For the big finance job ahead for Fannie Mae, the company detailed the pay plan for new CFO David M. Johnson. At the center of the incentives-laced package is a $625,000 annual salary that is slightly lower than what his predecessor received.
The compensation plan for the veteran finance chief, who formerly was at the Harford Financial Services Group and Cendant Corp., also includes a cash bonus provision focusing on both corporate and individual performance goals for 2009, and a long-term deferred-cash incentive that individual performance and market-compensation levels will determine. That will vest over two years, with 50 percent payable in early 2010 and the rest in 2011.
Target amounts for Johnson’s cash bonus and long-term incentives are 185 percent and 275 percent, respectively, of annual salary. Performance goals and possible minimum or maximum bonus and long-term incentive amounts have not been established, according to the mortgage insurer’s Securities and Exchange Commission filing.
Vesting of the long-term incentive will be based on corporate criteria for 2009, “and possibly on additional corporate performance criteria for 2010,” the filing said.
The 48-year-old Johnson was appointed on Nov. 24 to succeed David C. Hisey, who took the newly created position of executive vice president and deputy chief financial officer.
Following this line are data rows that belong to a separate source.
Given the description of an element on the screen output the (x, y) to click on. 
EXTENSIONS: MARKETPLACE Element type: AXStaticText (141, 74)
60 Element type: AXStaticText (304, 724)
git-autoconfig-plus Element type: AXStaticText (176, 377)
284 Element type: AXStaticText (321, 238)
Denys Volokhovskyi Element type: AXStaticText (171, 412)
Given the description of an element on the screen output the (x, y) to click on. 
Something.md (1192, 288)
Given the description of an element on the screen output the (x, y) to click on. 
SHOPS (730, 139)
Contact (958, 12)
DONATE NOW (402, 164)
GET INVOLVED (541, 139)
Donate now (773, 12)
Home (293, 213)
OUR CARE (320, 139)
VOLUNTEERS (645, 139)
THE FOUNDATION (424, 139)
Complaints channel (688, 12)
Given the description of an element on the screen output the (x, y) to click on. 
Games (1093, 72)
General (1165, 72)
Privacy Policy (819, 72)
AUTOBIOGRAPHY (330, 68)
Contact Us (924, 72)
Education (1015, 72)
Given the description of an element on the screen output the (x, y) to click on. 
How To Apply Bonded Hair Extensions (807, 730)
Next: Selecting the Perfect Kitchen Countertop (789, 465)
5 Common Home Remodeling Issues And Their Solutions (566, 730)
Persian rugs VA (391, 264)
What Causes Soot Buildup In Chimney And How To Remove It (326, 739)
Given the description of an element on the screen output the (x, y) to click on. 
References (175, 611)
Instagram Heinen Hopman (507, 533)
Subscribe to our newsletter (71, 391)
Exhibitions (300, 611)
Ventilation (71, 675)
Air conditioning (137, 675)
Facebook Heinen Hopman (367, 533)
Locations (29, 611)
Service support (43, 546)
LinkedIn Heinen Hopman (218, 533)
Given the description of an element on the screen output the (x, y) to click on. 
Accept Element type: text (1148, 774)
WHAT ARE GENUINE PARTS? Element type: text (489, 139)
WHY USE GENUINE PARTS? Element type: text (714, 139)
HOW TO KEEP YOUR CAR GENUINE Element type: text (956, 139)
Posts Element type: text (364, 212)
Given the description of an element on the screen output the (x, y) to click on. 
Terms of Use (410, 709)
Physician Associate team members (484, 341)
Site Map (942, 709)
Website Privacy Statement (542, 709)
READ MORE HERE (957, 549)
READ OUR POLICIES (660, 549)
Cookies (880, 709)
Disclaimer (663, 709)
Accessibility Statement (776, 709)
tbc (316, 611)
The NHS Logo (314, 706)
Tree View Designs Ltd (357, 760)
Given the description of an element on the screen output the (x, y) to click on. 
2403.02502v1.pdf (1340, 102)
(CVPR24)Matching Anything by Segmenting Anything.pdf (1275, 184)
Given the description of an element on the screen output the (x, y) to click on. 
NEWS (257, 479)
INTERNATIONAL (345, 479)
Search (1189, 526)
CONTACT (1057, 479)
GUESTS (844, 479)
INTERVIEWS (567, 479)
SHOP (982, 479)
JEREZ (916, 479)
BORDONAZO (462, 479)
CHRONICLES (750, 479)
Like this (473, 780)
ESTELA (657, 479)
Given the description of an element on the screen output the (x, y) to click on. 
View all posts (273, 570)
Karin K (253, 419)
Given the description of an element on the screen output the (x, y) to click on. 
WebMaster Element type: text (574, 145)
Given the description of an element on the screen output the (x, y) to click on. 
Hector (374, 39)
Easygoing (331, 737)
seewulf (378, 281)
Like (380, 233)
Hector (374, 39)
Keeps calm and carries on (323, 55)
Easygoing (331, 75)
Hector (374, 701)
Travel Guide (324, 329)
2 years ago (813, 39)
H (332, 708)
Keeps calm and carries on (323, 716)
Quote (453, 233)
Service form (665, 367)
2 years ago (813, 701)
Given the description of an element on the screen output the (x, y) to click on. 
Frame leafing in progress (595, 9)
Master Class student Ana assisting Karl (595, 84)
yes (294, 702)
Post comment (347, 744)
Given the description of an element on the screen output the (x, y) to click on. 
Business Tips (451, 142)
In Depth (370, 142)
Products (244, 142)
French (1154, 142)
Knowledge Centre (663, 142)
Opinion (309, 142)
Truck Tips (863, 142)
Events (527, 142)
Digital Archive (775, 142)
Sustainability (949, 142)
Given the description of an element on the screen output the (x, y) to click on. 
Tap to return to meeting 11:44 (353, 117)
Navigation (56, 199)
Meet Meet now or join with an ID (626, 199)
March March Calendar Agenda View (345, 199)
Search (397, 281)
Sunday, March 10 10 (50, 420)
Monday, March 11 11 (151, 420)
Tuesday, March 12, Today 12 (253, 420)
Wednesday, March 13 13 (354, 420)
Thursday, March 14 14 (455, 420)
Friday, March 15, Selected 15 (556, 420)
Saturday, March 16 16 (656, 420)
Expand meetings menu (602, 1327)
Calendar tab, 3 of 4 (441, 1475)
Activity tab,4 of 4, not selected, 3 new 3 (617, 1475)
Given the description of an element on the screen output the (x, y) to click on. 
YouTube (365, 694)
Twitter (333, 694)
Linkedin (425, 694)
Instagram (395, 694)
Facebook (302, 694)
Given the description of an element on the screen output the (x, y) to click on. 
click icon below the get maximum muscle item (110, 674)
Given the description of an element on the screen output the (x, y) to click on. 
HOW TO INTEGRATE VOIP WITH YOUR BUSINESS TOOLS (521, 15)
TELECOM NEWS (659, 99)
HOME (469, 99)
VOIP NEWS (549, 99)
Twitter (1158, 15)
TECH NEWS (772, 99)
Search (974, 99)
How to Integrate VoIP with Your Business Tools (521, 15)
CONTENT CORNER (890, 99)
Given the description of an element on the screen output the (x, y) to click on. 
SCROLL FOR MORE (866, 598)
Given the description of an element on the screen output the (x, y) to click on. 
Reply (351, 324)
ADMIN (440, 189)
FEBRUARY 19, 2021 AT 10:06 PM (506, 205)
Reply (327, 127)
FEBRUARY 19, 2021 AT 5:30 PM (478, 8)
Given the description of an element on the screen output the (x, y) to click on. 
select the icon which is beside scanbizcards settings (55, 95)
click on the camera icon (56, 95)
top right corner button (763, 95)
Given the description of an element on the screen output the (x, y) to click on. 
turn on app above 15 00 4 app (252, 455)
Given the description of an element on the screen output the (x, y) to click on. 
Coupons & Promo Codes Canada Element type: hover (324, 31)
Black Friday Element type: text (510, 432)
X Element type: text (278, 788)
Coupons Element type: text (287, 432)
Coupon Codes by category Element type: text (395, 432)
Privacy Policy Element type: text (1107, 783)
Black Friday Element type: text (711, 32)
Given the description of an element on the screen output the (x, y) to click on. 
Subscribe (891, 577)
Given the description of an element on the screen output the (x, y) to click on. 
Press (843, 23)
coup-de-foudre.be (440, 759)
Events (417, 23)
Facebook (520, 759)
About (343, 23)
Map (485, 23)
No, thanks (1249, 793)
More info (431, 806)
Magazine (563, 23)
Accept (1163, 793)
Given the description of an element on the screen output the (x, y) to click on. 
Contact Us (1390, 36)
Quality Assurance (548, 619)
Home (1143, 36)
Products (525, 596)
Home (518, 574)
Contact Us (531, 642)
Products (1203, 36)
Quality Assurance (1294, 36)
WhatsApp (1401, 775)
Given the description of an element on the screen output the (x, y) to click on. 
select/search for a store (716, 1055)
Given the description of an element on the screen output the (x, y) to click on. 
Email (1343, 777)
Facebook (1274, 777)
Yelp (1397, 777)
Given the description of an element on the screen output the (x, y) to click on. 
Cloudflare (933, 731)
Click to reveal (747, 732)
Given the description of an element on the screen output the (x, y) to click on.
Most recently, Johnson had resigned from the Hartford in April, after seven years at the big insurer. He is also a former Merrill Lynch associate of newly named Fannie Mae president and CEO Herbert M. Allison Jr.
Before Hisey took the CFO job at Fannie Mae in August, the finance chief was Stephen Swad. Hisey, who joined Fannie Mae in 2005, played a key leadership role in the embattled company’s lengthy and complex restatement under former CFO Robert Blakely.